Safer Schools, Smaller Schools and Smarter Budgeting

unity_day.jpgUnity Day is Wednesday, October 21. Remember to wear orange in honor of this celebration of unity and inclusion in our schools!

The next month on the school board includes several discussions with long-term implications for students in PAUSD. These include planning for potential new elementary, middle, and high schools; ensuring that our students are protected against sex and gender-based discrimination, including the "grooming" issue raised by the Kevin Sharp matter; and a discussion of how to improve budgeting in the context of an estimated $6 million estimated surplus of property tax revenues this year.

Next Office Hours are November 2

I won't be holding my regular Monday office hours on October 19 and October 26 (the date of a special board meeting on secondary school enrollment) but will resume on November 2. You can always see my schedule of upcoming events at Where's Ken?

Preventing Sex Discrimination in our Schools

The Weekly's coverage of allegations involving the "grooming" of a high school student by a teacher at Paly, Kevin Sharp, raised issues about the district's response to allegations of Title IX violations involving students. First, I would like to extend my sincere apologies to the student who was the focus of the grooming allegation and to her family. This was clearly a situation that no family should have to experience. Second, I commend the actions of the former student who came forward repeatedly to alert the district to Sharp’s alleged wrongdoing. He did an important community service. Finally, I could not be more impressed with the conduct of Paly Principal Kim Diorio, who was a model of moral clarity and professionalism in a difficult situation.
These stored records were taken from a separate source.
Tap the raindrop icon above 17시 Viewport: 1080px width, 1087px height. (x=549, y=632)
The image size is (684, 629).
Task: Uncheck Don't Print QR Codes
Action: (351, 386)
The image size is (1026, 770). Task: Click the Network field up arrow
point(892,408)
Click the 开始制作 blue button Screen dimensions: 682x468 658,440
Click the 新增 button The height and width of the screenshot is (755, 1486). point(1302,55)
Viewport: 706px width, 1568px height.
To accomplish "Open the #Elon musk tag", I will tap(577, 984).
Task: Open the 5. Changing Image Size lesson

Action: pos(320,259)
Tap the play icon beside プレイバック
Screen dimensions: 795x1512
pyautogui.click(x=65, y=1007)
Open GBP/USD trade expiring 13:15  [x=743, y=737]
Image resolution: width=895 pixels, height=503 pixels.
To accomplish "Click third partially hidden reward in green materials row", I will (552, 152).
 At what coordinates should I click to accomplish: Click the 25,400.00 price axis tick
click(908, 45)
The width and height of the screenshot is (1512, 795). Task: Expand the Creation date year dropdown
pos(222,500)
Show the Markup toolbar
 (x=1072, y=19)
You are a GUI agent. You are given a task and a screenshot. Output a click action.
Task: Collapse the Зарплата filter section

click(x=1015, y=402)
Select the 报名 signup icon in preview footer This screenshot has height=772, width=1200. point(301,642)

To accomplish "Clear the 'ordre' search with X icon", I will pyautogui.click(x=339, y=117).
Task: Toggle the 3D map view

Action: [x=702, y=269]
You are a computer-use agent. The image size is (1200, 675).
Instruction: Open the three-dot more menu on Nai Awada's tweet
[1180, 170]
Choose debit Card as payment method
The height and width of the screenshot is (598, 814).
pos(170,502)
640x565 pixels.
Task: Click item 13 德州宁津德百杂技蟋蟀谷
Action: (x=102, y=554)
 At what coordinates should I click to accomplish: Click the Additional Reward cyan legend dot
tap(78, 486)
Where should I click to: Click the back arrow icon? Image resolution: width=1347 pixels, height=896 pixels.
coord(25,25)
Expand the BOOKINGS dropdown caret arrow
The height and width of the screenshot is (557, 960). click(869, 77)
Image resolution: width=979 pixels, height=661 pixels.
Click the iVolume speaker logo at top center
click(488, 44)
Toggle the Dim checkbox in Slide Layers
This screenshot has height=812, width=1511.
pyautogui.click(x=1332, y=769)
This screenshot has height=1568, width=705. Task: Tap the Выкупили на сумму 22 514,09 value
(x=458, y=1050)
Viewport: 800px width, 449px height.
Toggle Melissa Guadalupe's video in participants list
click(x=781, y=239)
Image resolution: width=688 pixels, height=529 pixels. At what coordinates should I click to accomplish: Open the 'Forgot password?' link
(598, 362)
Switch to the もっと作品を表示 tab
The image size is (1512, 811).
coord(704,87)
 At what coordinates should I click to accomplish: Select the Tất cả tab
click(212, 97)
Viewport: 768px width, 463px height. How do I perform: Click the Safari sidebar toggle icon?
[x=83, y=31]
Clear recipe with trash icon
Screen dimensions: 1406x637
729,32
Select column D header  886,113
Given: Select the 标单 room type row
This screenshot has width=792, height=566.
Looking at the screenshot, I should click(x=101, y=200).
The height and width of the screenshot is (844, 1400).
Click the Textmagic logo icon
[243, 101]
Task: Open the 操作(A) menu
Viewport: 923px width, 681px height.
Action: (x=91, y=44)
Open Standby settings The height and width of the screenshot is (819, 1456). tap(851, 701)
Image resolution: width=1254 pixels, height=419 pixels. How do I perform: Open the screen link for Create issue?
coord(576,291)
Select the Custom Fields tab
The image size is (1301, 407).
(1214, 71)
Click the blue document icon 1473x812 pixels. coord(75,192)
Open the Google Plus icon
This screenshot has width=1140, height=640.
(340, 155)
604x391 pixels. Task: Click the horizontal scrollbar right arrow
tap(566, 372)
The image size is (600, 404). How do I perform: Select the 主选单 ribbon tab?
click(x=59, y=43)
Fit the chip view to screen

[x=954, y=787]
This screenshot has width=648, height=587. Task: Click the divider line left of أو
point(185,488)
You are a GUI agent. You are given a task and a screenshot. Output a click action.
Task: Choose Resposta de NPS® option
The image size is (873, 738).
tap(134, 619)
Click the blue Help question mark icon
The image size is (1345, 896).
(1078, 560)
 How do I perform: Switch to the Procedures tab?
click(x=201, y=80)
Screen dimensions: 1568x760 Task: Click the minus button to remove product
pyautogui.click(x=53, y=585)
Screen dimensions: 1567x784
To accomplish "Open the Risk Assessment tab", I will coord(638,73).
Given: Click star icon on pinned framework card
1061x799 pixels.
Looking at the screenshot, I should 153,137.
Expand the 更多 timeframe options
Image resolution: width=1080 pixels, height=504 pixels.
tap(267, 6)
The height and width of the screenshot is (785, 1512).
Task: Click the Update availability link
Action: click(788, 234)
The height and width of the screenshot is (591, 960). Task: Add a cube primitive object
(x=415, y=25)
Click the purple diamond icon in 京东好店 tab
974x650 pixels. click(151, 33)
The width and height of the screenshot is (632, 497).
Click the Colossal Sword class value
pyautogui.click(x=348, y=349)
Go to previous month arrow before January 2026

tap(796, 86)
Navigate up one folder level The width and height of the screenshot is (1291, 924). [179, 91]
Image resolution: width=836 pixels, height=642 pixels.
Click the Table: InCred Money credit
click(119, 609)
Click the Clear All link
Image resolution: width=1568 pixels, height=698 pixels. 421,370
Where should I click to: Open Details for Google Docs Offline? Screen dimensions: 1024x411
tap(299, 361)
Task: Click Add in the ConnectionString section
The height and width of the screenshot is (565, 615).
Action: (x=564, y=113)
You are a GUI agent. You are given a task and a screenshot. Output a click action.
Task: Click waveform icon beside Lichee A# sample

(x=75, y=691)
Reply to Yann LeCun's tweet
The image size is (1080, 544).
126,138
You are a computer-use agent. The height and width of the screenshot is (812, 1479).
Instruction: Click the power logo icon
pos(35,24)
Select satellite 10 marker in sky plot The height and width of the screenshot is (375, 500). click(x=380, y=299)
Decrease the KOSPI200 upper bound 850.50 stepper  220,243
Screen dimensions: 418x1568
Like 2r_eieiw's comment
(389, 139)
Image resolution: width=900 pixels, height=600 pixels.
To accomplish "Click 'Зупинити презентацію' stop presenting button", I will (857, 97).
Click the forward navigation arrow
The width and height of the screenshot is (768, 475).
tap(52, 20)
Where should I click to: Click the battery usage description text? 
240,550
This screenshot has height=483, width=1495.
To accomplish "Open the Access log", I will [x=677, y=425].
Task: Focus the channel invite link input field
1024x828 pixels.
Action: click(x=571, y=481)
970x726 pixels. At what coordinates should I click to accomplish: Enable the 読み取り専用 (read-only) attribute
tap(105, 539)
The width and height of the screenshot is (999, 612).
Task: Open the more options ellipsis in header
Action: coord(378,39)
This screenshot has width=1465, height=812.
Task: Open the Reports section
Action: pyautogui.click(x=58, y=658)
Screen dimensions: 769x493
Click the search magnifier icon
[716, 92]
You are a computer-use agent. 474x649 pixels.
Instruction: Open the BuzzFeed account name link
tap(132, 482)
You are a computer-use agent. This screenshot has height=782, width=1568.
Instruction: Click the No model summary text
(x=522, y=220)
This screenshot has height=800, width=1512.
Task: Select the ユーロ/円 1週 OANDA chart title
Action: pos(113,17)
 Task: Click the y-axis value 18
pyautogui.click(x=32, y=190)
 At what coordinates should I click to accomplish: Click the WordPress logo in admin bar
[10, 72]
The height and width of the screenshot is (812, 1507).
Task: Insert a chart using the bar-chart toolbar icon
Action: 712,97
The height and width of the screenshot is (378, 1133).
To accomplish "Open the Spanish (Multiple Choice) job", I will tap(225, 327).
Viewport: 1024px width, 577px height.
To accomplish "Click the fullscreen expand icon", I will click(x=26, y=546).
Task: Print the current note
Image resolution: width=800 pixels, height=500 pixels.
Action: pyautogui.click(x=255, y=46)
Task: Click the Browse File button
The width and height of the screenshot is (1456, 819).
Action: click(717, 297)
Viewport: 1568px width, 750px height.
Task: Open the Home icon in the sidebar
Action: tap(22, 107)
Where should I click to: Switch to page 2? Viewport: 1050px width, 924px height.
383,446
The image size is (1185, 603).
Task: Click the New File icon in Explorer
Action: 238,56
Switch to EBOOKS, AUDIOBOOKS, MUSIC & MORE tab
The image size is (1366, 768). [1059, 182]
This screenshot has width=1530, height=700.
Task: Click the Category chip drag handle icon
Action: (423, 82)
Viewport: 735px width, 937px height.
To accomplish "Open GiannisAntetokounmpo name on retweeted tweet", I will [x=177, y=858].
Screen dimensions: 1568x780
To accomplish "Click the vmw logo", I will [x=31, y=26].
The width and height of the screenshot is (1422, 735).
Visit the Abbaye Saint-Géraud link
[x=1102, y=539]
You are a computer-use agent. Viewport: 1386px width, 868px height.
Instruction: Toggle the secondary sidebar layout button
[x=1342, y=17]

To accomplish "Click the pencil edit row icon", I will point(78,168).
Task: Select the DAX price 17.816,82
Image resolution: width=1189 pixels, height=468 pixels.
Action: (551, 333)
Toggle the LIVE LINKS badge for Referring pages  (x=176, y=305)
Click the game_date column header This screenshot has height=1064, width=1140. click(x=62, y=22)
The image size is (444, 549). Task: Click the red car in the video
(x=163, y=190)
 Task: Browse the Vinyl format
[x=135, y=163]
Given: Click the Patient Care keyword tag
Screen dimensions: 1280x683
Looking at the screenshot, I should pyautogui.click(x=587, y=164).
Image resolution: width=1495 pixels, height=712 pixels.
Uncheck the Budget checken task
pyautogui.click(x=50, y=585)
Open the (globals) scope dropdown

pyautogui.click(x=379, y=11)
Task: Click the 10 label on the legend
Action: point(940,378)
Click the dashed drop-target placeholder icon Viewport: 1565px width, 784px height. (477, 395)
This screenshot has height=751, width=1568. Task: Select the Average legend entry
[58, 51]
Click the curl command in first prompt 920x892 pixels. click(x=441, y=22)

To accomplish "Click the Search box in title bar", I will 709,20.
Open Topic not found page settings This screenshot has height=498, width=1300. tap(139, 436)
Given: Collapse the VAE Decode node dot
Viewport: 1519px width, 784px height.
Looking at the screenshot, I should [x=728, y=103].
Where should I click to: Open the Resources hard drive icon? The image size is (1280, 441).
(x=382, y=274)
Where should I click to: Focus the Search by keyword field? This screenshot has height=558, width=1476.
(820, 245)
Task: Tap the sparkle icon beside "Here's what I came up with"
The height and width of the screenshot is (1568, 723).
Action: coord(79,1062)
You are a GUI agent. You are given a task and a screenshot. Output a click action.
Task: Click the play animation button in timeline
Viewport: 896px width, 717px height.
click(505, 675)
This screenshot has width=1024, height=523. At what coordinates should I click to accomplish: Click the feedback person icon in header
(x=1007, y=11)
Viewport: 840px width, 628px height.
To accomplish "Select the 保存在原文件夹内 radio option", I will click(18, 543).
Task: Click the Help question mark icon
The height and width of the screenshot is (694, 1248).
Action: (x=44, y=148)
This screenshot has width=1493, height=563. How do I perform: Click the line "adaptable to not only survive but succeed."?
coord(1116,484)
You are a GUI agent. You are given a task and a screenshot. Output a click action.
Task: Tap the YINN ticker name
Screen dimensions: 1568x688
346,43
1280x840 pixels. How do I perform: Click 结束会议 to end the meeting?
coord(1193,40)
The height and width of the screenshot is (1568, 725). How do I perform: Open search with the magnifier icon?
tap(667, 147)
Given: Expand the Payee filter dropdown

Two years ago I suggested in the context of the Verde "rape culture" articles that the district could benefit from technical assistance from the U.S. Department of Education's Office for Civil Rights, and this case suggests that there is still a substantial amount of work to do. The initial allegations by the student’s parents were brought to the district’s attention in September 2014. The district should have opened a Title IX investigation immediately. The report that was ultimately prepared by the district's law firm, Fagen Friedman & Fulfrost, nine months later in June 2015 omitted consideration of relevant evidence, evidently misapplied the legal standard and ultimately concluded that no Title IX remedies were needed. The district then issued a discipline letter to Sharp that contradicted the results of the Title IX investigation report and found that Sharp "exploited [his] position of power as a teacher to establish the basis for a sexual/romantic relationship with a former student."  I'll continue to work towards a more robust, reliable process for dealing with sexual harassment in our schools.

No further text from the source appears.